Of course, all this is stretching things. As I said, markerese was meant to fill a certain function that simply doesn't exist in the Gricean program. All markerese and mentalese share is that there is a perspective from which they both can be looked at as uninterpreted representation systems, or, better, systems requiring an account of how they represent. It is probably best to let sleeping dogs lie with respect to markerese. But, since Speranza asked the question, I thought I would address how it might be possible to find a place for markerese in the Gricean program as a whole.
Thanks.
ReplyDelete---- I should provide a sort of 'intellectual autobiography' regarding the content of content, and why I found the preface to the paperback edition of Schiffer's Meaning so fascinating!
And also should have a closer look at markerese. In any case, I was amused by re-reading Grice's "Meaning" as quoted by Dale in his dissertation, ch. i. Indeed, as early as 1948 (seminar "Meaning") Grice is not only ready to provide an intentional account of "Utterer means..." BUT expression meaning ("x" (utterance token) or "X" (utterance-type) means...) AND:
"entailment" and "synonymy"
I refer especially to Grice's way of putting it:
"this might reasonably be expected to help us with [timeless meaning] and with the explication of 'means the same as', ... 'entails,' and so on."
Indeed, a cute way-out out of the 'semantic' circle as mentioned by Quine in "Dogmas" and a reason why it does look as natural to regard "Meaning" as post-dating (as it doesn't) Grice/Strawson, "In defense of a dogma".
My own account of what I call (today), the content of content (cfr.

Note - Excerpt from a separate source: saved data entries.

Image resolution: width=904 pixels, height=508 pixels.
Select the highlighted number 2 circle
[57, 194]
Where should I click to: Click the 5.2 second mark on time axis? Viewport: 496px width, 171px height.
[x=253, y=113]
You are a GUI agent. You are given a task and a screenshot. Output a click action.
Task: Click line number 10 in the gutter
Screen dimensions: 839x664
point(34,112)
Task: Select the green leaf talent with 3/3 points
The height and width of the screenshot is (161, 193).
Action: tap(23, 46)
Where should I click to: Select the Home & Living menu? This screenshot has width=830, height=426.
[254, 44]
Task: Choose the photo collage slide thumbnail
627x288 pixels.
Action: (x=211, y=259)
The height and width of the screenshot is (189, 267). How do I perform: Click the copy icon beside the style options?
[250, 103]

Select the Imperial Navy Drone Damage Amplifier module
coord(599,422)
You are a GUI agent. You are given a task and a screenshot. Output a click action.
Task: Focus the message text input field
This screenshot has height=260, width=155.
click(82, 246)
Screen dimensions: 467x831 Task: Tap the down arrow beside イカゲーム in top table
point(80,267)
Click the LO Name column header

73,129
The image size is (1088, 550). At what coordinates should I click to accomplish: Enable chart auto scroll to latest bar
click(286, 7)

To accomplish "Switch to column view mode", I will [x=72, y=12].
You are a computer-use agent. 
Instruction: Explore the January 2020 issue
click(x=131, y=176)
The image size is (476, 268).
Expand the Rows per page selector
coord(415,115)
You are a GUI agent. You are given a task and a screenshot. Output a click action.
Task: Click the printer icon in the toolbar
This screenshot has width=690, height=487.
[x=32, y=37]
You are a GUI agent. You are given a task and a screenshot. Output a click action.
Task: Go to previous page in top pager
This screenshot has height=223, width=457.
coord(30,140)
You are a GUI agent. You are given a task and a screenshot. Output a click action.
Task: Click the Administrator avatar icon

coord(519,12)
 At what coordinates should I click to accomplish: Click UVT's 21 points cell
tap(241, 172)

Ogden/Richards, the meaning of meaning -- and 'the sense of sense' alla Geoffrey Sampson) relies NOT on LoT but follows the views of Peacocke, and perhaps even Cummins in "Meaning and mental representation". With Perry, in Grandy/Warner, PGRICE, I tend to think that some of the complexities are due to not distinguishing in a pragmatist vein between psychological attitudes proper and their ascriptions. But I should address all that in different blog posts. Thanks for the input, Russell.